EXERCISE PROMPT:
Give back the full set of entries exactly, keeping each line intact.

EXTRACTED DATA:
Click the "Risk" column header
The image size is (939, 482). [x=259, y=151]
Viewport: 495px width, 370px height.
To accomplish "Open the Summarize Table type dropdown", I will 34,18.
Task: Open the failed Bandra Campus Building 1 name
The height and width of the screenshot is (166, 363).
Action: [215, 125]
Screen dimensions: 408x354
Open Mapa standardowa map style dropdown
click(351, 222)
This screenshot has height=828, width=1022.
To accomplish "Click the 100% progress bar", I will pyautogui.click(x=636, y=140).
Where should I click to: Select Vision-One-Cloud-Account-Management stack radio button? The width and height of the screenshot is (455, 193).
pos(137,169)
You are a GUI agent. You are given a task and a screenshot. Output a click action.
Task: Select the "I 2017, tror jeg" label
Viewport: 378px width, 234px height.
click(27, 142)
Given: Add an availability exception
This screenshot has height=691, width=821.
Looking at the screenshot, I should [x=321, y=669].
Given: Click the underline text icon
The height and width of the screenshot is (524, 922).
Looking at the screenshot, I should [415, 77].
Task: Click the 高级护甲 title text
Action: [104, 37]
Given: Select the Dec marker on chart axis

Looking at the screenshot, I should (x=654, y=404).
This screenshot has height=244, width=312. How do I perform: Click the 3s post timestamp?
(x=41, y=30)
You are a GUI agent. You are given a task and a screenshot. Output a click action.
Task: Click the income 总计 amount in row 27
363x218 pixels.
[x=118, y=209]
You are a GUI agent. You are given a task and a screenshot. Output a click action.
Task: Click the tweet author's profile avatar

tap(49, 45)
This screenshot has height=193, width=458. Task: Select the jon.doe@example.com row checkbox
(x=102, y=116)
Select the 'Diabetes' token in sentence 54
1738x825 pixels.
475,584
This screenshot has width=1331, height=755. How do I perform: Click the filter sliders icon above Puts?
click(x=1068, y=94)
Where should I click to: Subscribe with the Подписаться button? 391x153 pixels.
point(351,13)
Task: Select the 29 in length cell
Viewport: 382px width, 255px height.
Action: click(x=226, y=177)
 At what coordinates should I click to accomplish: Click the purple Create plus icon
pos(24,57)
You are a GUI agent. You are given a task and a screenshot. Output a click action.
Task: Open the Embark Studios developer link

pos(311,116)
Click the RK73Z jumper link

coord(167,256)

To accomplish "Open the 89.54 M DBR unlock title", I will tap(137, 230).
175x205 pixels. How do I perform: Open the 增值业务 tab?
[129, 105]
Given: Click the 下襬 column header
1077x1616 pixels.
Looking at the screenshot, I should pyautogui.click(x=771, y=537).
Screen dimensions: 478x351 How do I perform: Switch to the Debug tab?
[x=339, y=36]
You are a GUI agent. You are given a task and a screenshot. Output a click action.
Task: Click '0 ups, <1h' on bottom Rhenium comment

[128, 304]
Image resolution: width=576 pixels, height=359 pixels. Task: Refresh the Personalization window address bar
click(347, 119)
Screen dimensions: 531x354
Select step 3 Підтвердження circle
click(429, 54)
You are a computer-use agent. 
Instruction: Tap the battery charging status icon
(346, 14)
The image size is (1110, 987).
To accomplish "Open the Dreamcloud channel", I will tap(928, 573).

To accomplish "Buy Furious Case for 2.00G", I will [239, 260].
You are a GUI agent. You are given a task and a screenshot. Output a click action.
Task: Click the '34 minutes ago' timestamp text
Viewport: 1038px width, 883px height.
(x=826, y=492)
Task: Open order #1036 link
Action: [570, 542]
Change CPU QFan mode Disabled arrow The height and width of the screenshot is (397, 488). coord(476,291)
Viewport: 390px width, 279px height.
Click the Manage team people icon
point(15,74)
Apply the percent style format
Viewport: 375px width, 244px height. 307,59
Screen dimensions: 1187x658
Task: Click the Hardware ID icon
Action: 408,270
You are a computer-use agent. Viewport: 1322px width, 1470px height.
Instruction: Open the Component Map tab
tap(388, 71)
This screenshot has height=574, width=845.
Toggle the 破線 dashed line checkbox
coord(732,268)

OUTPUT OF THE EXERCISE:
Click the "Risk" column header
The image size is (939, 482). [x=259, y=151]
Viewport: 495px width, 370px height.
To accomplish "Open the Summarize Table type dropdown", I will 34,18.
Task: Open the failed Bandra Campus Building 1 name
The height and width of the screenshot is (166, 363).
Action: [215, 125]
Screen dimensions: 408x354
Open Mapa standardowa map style dropdown
click(351, 222)
This screenshot has height=828, width=1022.
To accomplish "Click the 100% progress bar", I will pyautogui.click(x=636, y=140).
Where should I click to: Select Vision-One-Cloud-Account-Management stack radio button? The width and height of the screenshot is (455, 193).
pos(137,169)
You are a GUI agent. You are given a task and a screenshot. Output a click action.
Task: Select the "I 2017, tror jeg" label
Viewport: 378px width, 234px height.
click(27, 142)
Given: Add an availability exception
This screenshot has height=691, width=821.
Looking at the screenshot, I should [x=321, y=669].
Given: Click the underline text icon
The height and width of the screenshot is (524, 922).
Looking at the screenshot, I should [415, 77].
Task: Click the 高级护甲 title text
Action: [104, 37]
Given: Select the Dec marker on chart axis

Looking at the screenshot, I should (x=654, y=404).
This screenshot has height=244, width=312. How do I perform: Click the 3s post timestamp?
(x=41, y=30)
You are a GUI agent. You are given a task and a screenshot. Output a click action.
Task: Click the income 总计 amount in row 27
363x218 pixels.
[x=118, y=209]
You are a GUI agent. You are given a task and a screenshot. Output a click action.
Task: Click the tweet author's profile avatar

tap(49, 45)
This screenshot has height=193, width=458. Task: Select the jon.doe@example.com row checkbox
(x=102, y=116)
Select the 'Diabetes' token in sentence 54
1738x825 pixels.
475,584
This screenshot has width=1331, height=755. How do I perform: Click the filter sliders icon above Puts?
click(x=1068, y=94)
Where should I click to: Subscribe with the Подписаться button? 391x153 pixels.
point(351,13)
Task: Select the 29 in length cell
Viewport: 382px width, 255px height.
Action: click(x=226, y=177)
 At what coordinates should I click to accomplish: Click the purple Create plus icon
pos(24,57)
You are a GUI agent. You are given a task and a screenshot. Output a click action.
Task: Open the Embark Studios developer link

pos(311,116)
Click the RK73Z jumper link

coord(167,256)

To accomplish "Open the 89.54 M DBR unlock title", I will tap(137, 230).
175x205 pixels. How do I perform: Open the 增值业务 tab?
[129, 105]
Given: Click the 下襬 column header
1077x1616 pixels.
Looking at the screenshot, I should pyautogui.click(x=771, y=537).
Screen dimensions: 478x351 How do I perform: Switch to the Debug tab?
[x=339, y=36]
You are a GUI agent. You are given a task and a screenshot. Output a click action.
Task: Click '0 ups, <1h' on bottom Rhenium comment

[128, 304]
Image resolution: width=576 pixels, height=359 pixels. Task: Refresh the Personalization window address bar
click(347, 119)
Screen dimensions: 531x354
Select step 3 Підтвердження circle
click(429, 54)
You are a computer-use agent. 
Instruction: Tap the battery charging status icon
(346, 14)
The image size is (1110, 987).
To accomplish "Open the Dreamcloud channel", I will tap(928, 573).

To accomplish "Buy Furious Case for 2.00G", I will [239, 260].
You are a GUI agent. You are given a task and a screenshot. Output a click action.
Task: Click the '34 minutes ago' timestamp text
Viewport: 1038px width, 883px height.
(x=826, y=492)
Task: Open order #1036 link
Action: [570, 542]
Change CPU QFan mode Disabled arrow The height and width of the screenshot is (397, 488). coord(476,291)
Viewport: 390px width, 279px height.
Click the Manage team people icon
point(15,74)
Apply the percent style format
Viewport: 375px width, 244px height. 307,59
Screen dimensions: 1187x658
Task: Click the Hardware ID icon
Action: 408,270
You are a computer-use agent. Viewport: 1322px width, 1470px height.
Instruction: Open the Component Map tab
tap(388, 71)
This screenshot has height=574, width=845.
Toggle the 破線 dashed line checkbox
coord(732,268)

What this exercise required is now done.